Tommy English

Personal information
- Full name: Thomas Steven English
- Date of birth: 18 October 1961 (age 64)
- Place of birth: Cirencester, England
- Height: 5 ft 9 in (1.75 m)
- Position: Forward

Youth career
- Coventry City

Senior career*
- Years: Team / Apps / (Gls)
- 1979–1982: Coventry City / 66 / (17)
- 1982–1984: Leicester City / 44 / (3)
- 1984: Rochdale / 3 / (1)
- 1984: Plymouth Argyle / 4 / (1)
- 1985: Colchester United / 1 / (0)
- 1985: Canberra City / 20 / (5)
- 1985–1987: Colchester United / 43 / (17)
- 1987–1988: Wealdstone / 28 / (10)
- 1988–1989: Bishop's Stortford
- 1989–1990: Colchester United / 13 / (3)
- 1990–1991: Happy Valley
- 1991–: Crawley Town
- Wivenhoe Town / 10 / (3)
- 1994–: Cornard United
- Sudbury Town
- 0000–1999: Harwich & Parkeston

International career
- 1979–1980: England Youth / 6 / (1)

= Tommy English (footballer) =

English footballer

Thomas Steven English (born 18 October 1961) is an English former professional footballer, most notably for Coventry City, Leicester City and Colchester United. Between 1979 and 1990 he made 174 appearances in the Football League, scoring 42 league goals.

==Biography==
English was born in Cirencester, Gloucestershire and attended school in Colchester, Essex. He began his career as an apprentice at Coventry City. After making 66 league appearances for Coventry, scoring seventeen times, he signed for Leicester City in 1982. After being released in 1984, he made a handful of appearances for Rochdale and Plymouth Argyle as a non-contract player, before signing for Colchester United in 1985. After playing a single game for Colchester he signed for Australian club Canberra City where he was the club's joint top scorer in his only season before returning to Colchester in November.

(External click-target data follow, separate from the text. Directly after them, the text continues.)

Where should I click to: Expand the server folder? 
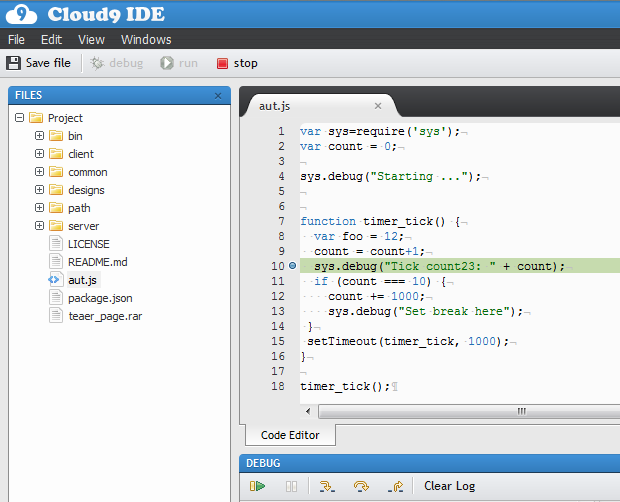click(x=39, y=226)
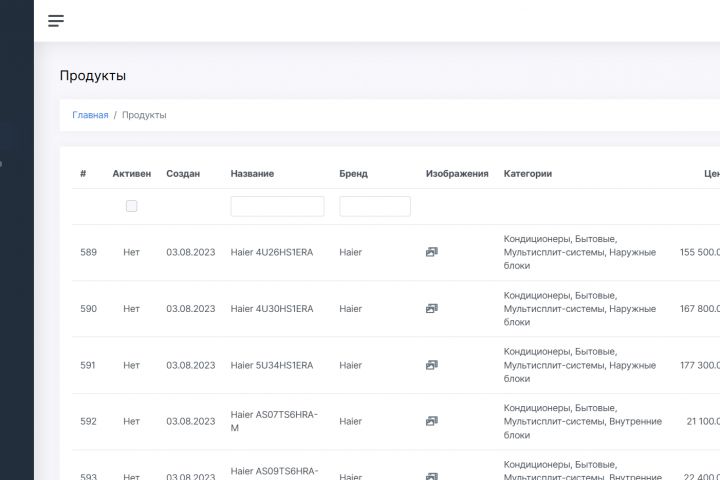The image size is (720, 480).
Task: Tick the Активен filter checkbox
Action: coord(131,206)
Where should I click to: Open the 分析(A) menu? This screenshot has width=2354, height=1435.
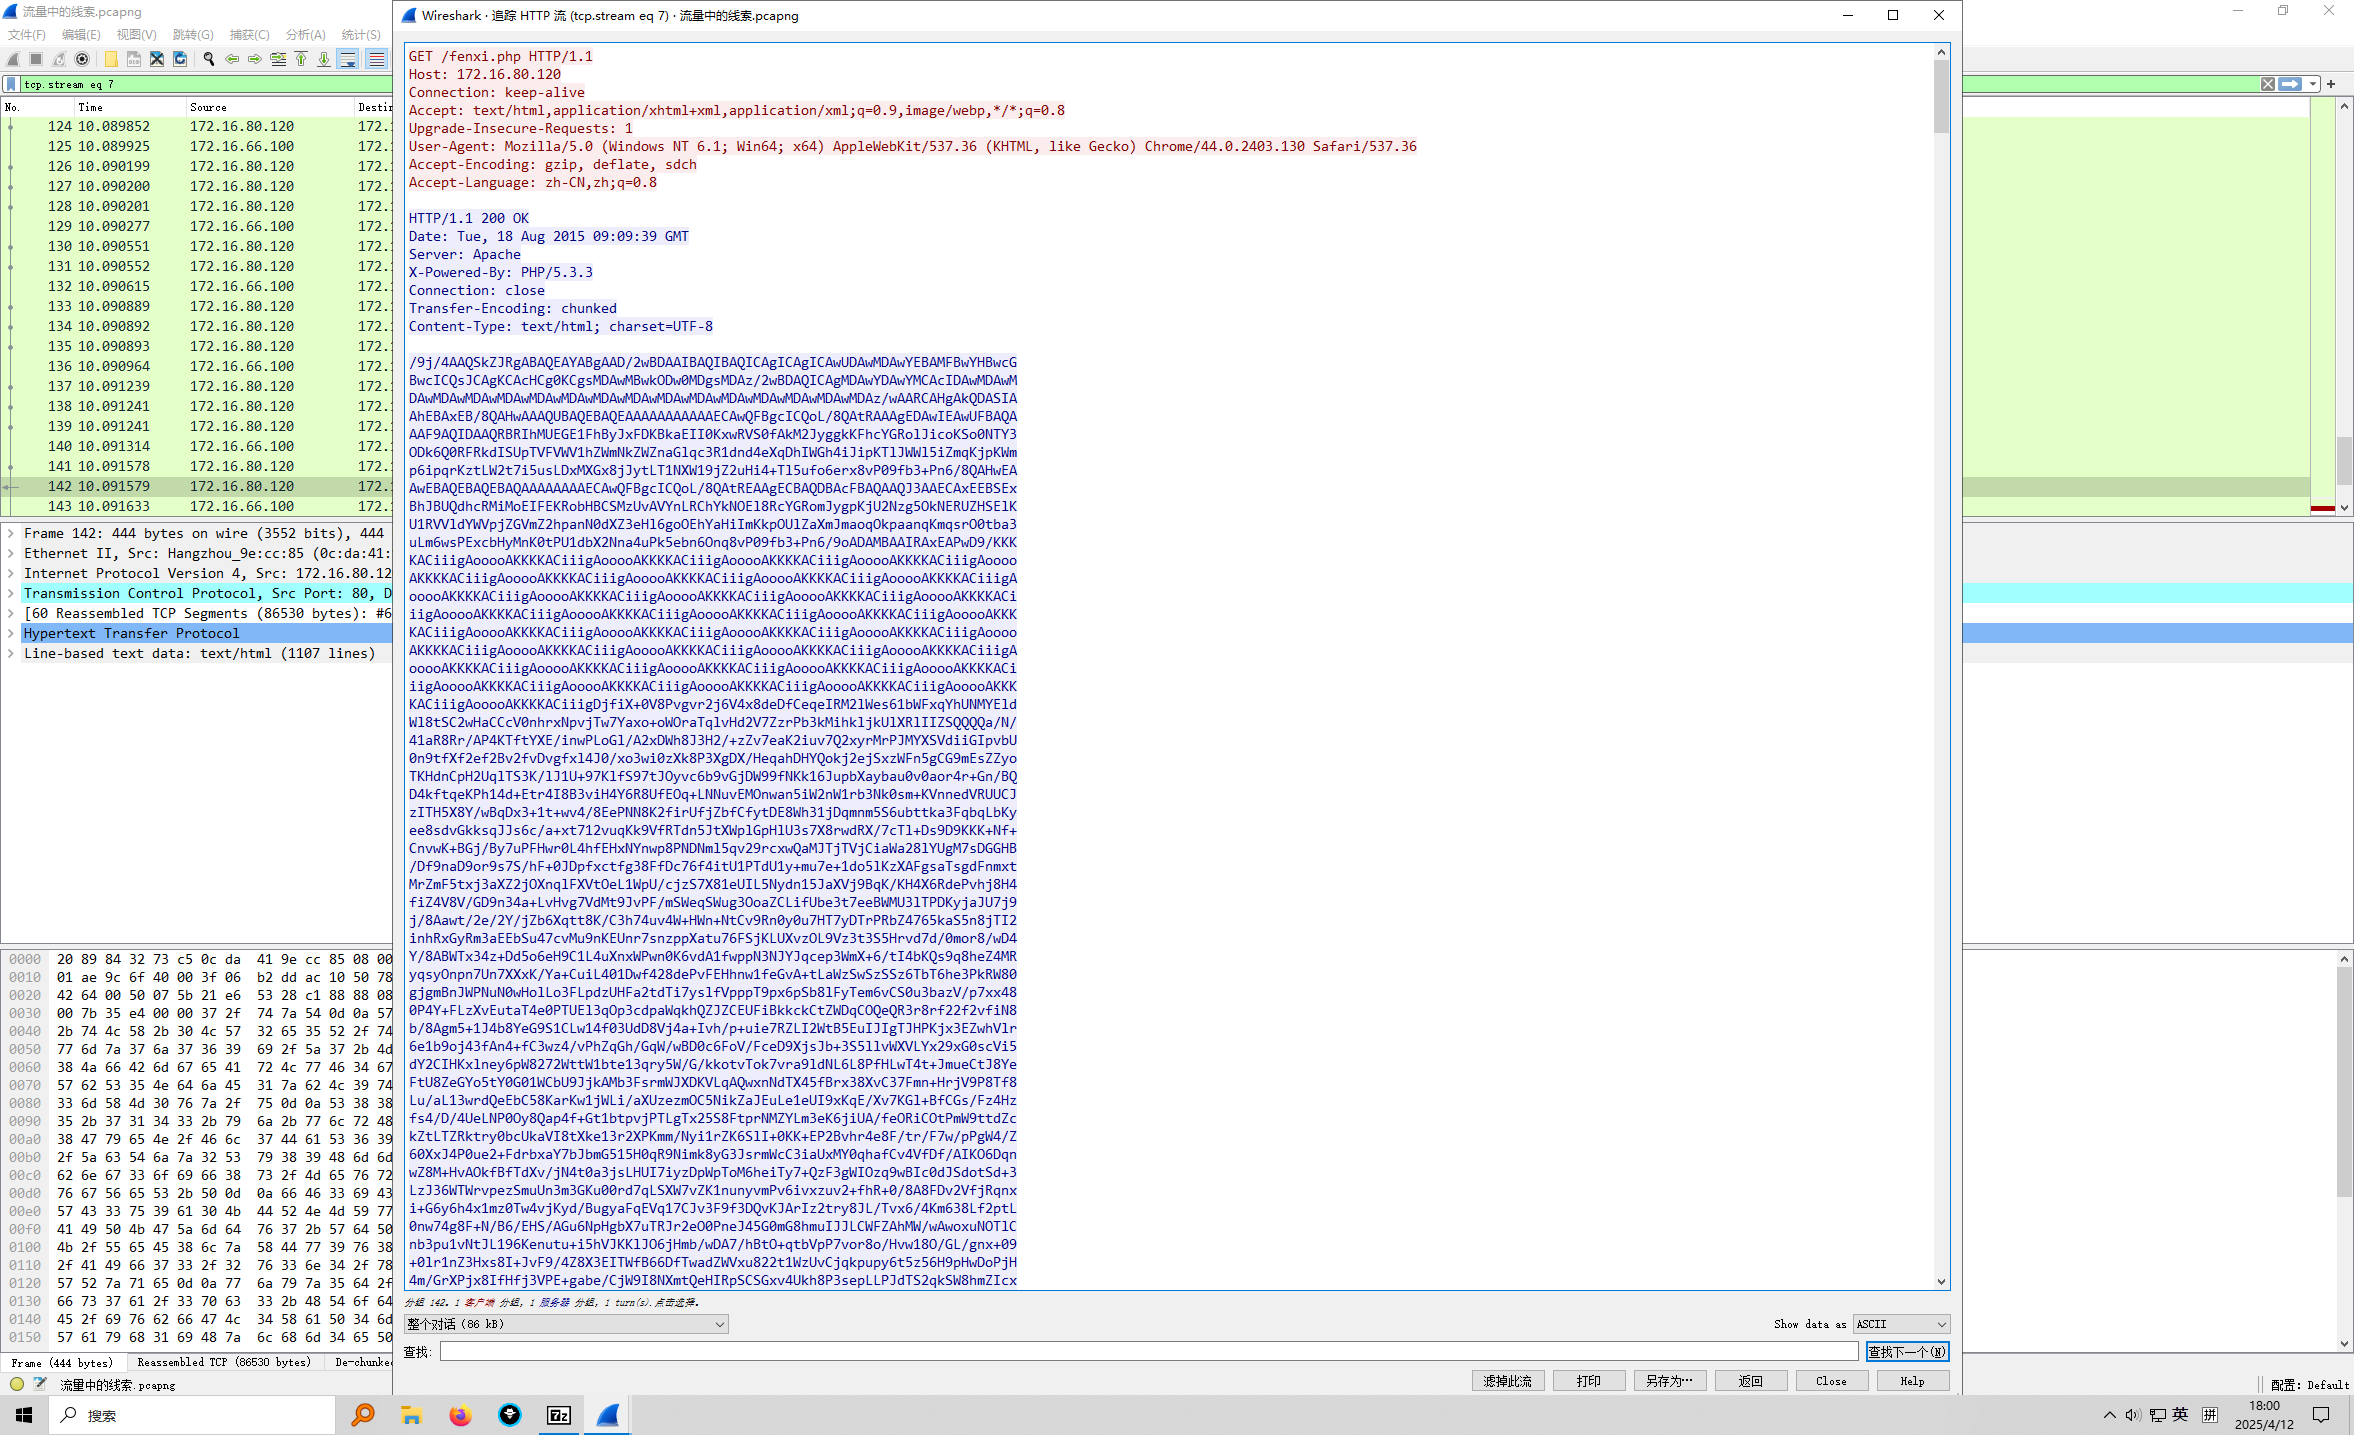pos(305,35)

He left Colchester in 1987 and played for non-League clubs Wealdstone and Bishop's Stortford, before returning to Colchester for a third time in 1989. In 1990, he signed for Hong Kong club Happy Valley, before returning to England to play for Crawley Town, Wivenhoe Town, Sudbury Town and Harwich & Parkeston before retiring in 1999.

His son, Tom, played for the youth teams at Norwich City and Arsenal, and professionally in Singapore for one season.